-- TEXT BLOCK follows --
I had intended to stop noting Salem Cemetery updates here and post notices on the cemetery site itself (accessible from the sidebar at left), but hit a snag. As soon as I posted a "2009" entry at Salem, the 2008 archive log which lists all 52 lots plus index, disappeared from the sidebar leaving behind only a "2008" header and I couldn't figure out how to get it back. That made the blog less convenient to use, and use by others is the principal reason for it, so I deleted the update notice and brought it back here.
I've already complained about the continuing battle against paper elsewhere, so won't go there again --- other than to repeat a warning: If you, like I, have a habit of boxing up stray paperwork a couple of times a year and moving those boxes out of sight into storage, promise yourself never to look in those boxes again. When the time comes to move or downsize, throw them away unopened. I decided to sort the contents of my boxes. Big mistake.
So far as the weather is concerned, we had a thunder ice storm here on Thursday and it's still slippery in places and darned cold. That 10-degree difference between north and south Iowa really does make a difference and I wish I were there right now. But I will be soon enough.
Tuesday was a beautiful day in Chariton with a spring-like afternoon --- ideal weather for dealing with the front-yard trees. Lee came over with the necessary equipment and made quick work of it (thank you very much), leaving the equavalent of another tree piled across the front yard. So I spent most of the afternoon hauling limbs and branches down to the city burn pile --- not a bad way to spend the day, all in all.
-- TEXT BLOCK concluded --
-- MATERIAL SUPPLIED follows --
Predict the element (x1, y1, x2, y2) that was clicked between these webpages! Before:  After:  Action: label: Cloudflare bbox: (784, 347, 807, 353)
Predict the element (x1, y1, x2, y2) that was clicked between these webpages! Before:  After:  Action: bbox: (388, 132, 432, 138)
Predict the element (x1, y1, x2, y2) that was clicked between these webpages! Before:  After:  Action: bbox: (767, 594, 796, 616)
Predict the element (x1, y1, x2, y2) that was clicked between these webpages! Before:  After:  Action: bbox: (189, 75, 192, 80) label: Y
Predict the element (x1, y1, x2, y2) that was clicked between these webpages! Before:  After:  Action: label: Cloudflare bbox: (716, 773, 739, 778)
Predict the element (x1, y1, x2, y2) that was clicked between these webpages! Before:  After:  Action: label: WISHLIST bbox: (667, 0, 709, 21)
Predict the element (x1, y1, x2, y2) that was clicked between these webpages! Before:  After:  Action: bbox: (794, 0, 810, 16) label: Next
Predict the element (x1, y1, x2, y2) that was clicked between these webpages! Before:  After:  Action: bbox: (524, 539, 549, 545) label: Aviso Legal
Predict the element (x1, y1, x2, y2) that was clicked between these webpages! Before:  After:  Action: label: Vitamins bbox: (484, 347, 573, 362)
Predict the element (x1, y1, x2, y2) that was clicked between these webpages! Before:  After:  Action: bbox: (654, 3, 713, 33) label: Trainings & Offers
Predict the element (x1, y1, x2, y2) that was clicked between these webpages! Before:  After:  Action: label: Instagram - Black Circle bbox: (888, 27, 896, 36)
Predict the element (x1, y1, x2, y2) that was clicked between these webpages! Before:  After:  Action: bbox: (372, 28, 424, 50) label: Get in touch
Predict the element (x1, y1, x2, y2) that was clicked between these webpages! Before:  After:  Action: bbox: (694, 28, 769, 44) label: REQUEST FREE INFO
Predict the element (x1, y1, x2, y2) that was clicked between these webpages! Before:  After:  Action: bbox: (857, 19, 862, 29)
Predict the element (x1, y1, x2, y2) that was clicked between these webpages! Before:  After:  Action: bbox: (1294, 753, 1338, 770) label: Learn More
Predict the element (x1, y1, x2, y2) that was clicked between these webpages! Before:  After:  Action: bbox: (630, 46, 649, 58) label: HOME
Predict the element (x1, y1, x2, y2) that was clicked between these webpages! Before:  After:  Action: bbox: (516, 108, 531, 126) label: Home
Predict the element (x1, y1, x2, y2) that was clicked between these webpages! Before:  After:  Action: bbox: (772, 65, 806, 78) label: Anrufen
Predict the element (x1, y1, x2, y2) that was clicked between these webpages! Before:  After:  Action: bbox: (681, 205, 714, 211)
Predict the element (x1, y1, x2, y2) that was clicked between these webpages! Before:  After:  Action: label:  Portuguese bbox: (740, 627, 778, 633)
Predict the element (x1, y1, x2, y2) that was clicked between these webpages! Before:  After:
-- MATERIAL SUPPLIED concluded --
# ASSIGNED TASK A
Copy the passage of the blog post from "I've already complained" up to and including "be soon enough.".
# ASSIGNED TASK B
List every place name that appears in the blog post.

# YOUR RESPONSE A
I've already complained about the continuing battle against paper elsewhere, so won't go there again --- other than to repeat a warning: If you, like I, have a habit of boxing up stray paperwork a couple of times a year and moving those boxes out of sight into storage, promise yourself never to look in those boxes again. When the time comes to move or downsize, throw them away unopened. I decided to sort the contents of my boxes. Big mistake.
So far as the weather is concerned, we had a thunder ice storm here on Thursday and it's still slippery in places and darned cold. That 10-degree difference between north and south Iowa really does make a difference and I wish I were there right now. But I will be soon enough.

# YOUR RESPONSE B
- Salem Cemetery (also shortened to "Salem")
- Iowa
- Chariton